Africa Travel Photos

There are places that, once experienced, remain in your memory forever. Africa is one of them.

In January 2011, after twenty-eight years in the IT world, I retired at sixty. As a gift to ourselves, Lisa and I finally said yes to a long-held dream: an African safari!

What followed exceeded every expectation.

With the help of Africa Dream Safaris, we designed a private journey through Tanzania that remains one of the most powerful experiences of our lives. From September 18 to 29, our journey began at the Mara River in Northern Serengeti, where the landscape feels ancient and alert, moved south through vast open plains, and finished in the heat and dust of Tarangire National Park.

Each day brought encounters we will never forget. Not just the wildlife, though there was plenty of that, but more so the light, the scale, the quiet intensity of being in a place where humans are visitors rather than the main story.

The photographs in these galleries reflect our attempt to hold on to those moments. They present the animals we saw, the land that carried us, and the sense of awe that followed us from morning to night. We invite you to wander through them at your own pace.

After the safari, we spent a few restorative days on Zanzibar, letting the rhythm slow and the experience settle in.

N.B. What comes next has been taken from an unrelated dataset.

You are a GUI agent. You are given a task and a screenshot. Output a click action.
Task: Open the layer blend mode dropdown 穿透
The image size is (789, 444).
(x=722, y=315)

This truly was the trip of a lifetime.

Thank you for sharing it with us.

(Click Photos to View Pictures)

Northern Serengeti

Our time in the Northern Serengeti centered on the legendary Mara River, where we witnessed two wildebeest crossings. Each was a raw, chaotic, and unforgettable moment that felt suspended outside of time. We stayed at both Lemala Tented Camp and Buffalo Lodge, where luxury and wilderness coexist just enough to keep you aware of where you are. Days unfolded with long game drives, quiet evenings under canvas, and a visit to a Maasai village that offered a glimpse into a culture deeply tied to this land. The Northern Serengeti revealed itself not just through dramatic wildlife encounters, but through a powerful sense of place. Ancient, alive, and utterly indifferent to human schedules.

Central Serengeti

In the Central Serengeti, the vastness of the plains becomes almost meditative. From our base at Belila Lodge, we set out on multiple game drives that revealed the region’s extraordinary density of wildlife and its ever-shifting light. One morning began before dawn, lifting quietly into the sky on a balloon safari as the sun rose over the Serengeti, turning the land into a living map of rivers, herds, and long shadows. Seen from above and then later from ground level, the Central Serengeti offered a rare combination of scale and intimacy, a place where time stretches, movement slows, and the rhythm of the wild becomes unmistakable.

Oldepai Gorge

We also made a brief stop at Olduvai Gorge, a stark and windswept place whose importance far outweighs the time one typically spends there. Often called the cradle of humanity, the gorge offers a quiet reminder of deep time and human origins, layered into the exposed earth itself. Standing there, it was impossible not to feel the contrast between the ancient past recorded in the land and the living world we had been immersed in throughout the Serengeti.

Ngorogoro Crater

Descending into the Ngorongoro Crater felt like entering a world apart. The vast caldera, formed long ago by a collapsed volcano, contains an astonishing concentration of wildlife within its steep walls, creating a natural enclosure unlike anything else we experienced on the trip. From the rim above to the grassy floor below, the scale is overwhelming and the sense of abundance almost surreal. It is a place where predators and prey coexist in close proximity, and where the rhythms of the wild feel both intensified and contained, all beneath the watchful curve of the crater walls.

Tarangire

Our journey concluded in Tarangire National Park, a landscape shaped by heat, dust, and the slow movement of elephants through stands of ancient baobab trees. We stayed at Swala Sanctuary Camp, a beautifully situated retreat where wildlife moved freely through and around the grounds, often close enough to remind us that we were firmly in their world. Game drives here revealed a more rugged, intimate side of Tanzania, one defined by dry riverbeds, large elephant herds, and a sense of stillness that settled in as the trip drew to a close. Tarangire offered a fitting final chapter, quieter and more reflective, yet every bit as memorable.

Zanzibar

After the intensity of the safari, we spent several days on Zanzibar, easing into a slower rhythm by the Indian Ocean. Heavy flooding prevented us from visiting Stone Town as planned, but the resort offered a welcome place to rest, reflect, and let the experience settle in. Warm air, gentle tides, and unhurried days provided a quiet counterpoint to the wildness that had preceded it, allowing the journey to come to a graceful close.